Objective:
Copy every one of the lines below, keeping each word, number, and symbol exactly as it appears.

A few lines:
=-=-=-=-=
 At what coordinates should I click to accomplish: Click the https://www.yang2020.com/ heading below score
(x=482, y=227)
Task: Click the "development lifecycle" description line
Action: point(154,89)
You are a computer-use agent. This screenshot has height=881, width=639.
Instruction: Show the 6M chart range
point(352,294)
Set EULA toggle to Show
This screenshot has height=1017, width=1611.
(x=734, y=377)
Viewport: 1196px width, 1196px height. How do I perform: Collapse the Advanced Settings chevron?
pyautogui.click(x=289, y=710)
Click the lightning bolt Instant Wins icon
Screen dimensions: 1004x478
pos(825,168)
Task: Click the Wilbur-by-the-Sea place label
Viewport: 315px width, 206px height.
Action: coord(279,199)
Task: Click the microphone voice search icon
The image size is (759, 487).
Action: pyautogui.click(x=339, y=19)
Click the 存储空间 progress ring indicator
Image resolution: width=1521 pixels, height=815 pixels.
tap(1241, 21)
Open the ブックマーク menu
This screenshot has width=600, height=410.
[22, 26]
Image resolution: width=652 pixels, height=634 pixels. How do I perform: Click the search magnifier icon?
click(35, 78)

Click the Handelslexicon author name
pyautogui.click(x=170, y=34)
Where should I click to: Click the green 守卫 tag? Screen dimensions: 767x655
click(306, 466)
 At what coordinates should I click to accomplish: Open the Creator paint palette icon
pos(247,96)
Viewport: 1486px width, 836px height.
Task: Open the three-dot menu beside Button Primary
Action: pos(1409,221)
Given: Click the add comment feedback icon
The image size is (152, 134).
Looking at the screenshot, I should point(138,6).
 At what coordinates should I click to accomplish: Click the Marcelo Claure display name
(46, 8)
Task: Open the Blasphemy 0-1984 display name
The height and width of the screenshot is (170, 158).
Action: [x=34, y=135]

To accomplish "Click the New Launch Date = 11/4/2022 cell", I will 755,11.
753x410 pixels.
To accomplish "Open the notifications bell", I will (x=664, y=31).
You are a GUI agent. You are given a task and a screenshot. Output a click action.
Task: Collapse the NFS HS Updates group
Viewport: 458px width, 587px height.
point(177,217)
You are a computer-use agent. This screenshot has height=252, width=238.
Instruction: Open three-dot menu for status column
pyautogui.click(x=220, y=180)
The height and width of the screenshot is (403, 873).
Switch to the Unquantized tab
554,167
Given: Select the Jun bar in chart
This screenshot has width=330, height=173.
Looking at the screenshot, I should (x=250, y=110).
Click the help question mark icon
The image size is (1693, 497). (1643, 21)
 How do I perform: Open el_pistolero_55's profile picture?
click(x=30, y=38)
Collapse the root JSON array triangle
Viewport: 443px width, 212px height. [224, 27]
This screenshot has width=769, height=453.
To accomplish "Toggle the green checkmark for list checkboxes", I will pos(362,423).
=-=-=-=-=
Task result:
 At what coordinates should I click to accomplish: Click the https://www.yang2020.com/ heading below score
(x=482, y=227)
Task: Click the "development lifecycle" description line
Action: point(154,89)
You are a computer-use agent. This screenshot has height=881, width=639.
Instruction: Show the 6M chart range
point(352,294)
Set EULA toggle to Show
This screenshot has height=1017, width=1611.
(x=734, y=377)
Viewport: 1196px width, 1196px height. How do I perform: Collapse the Advanced Settings chevron?
pyautogui.click(x=289, y=710)
Click the lightning bolt Instant Wins icon
Screen dimensions: 1004x478
pos(825,168)
Task: Click the Wilbur-by-the-Sea place label
Viewport: 315px width, 206px height.
Action: coord(279,199)
Task: Click the microphone voice search icon
The image size is (759, 487).
Action: pyautogui.click(x=339, y=19)
Click the 存储空间 progress ring indicator
Image resolution: width=1521 pixels, height=815 pixels.
tap(1241, 21)
Open the ブックマーク menu
This screenshot has width=600, height=410.
[22, 26]
Image resolution: width=652 pixels, height=634 pixels. How do I perform: Click the search magnifier icon?
click(35, 78)

Click the Handelslexicon author name
pyautogui.click(x=170, y=34)
Where should I click to: Click the green 守卫 tag? Screen dimensions: 767x655
click(306, 466)
 At what coordinates should I click to accomplish: Open the Creator paint palette icon
pos(247,96)
Viewport: 1486px width, 836px height.
Task: Open the three-dot menu beside Button Primary
Action: pos(1409,221)
Given: Click the add comment feedback icon
The image size is (152, 134).
Looking at the screenshot, I should point(138,6).
 At what coordinates should I click to accomplish: Click the Marcelo Claure display name
(46, 8)
Task: Open the Blasphemy 0-1984 display name
The height and width of the screenshot is (170, 158).
Action: [x=34, y=135]

To accomplish "Click the New Launch Date = 11/4/2022 cell", I will 755,11.
753x410 pixels.
To accomplish "Open the notifications bell", I will (x=664, y=31).
You are a GUI agent. You are given a task and a screenshot. Output a click action.
Task: Collapse the NFS HS Updates group
Viewport: 458px width, 587px height.
point(177,217)
You are a computer-use agent. This screenshot has height=252, width=238.
Instruction: Open three-dot menu for status column
pyautogui.click(x=220, y=180)
The height and width of the screenshot is (403, 873).
Switch to the Unquantized tab
554,167
Given: Select the Jun bar in chart
This screenshot has width=330, height=173.
Looking at the screenshot, I should (x=250, y=110).
Click the help question mark icon
The image size is (1693, 497). (1643, 21)
 How do I perform: Open el_pistolero_55's profile picture?
click(x=30, y=38)
Collapse the root JSON array triangle
Viewport: 443px width, 212px height. [224, 27]
This screenshot has width=769, height=453.
To accomplish "Toggle the green checkmark for list checkboxes", I will pos(362,423).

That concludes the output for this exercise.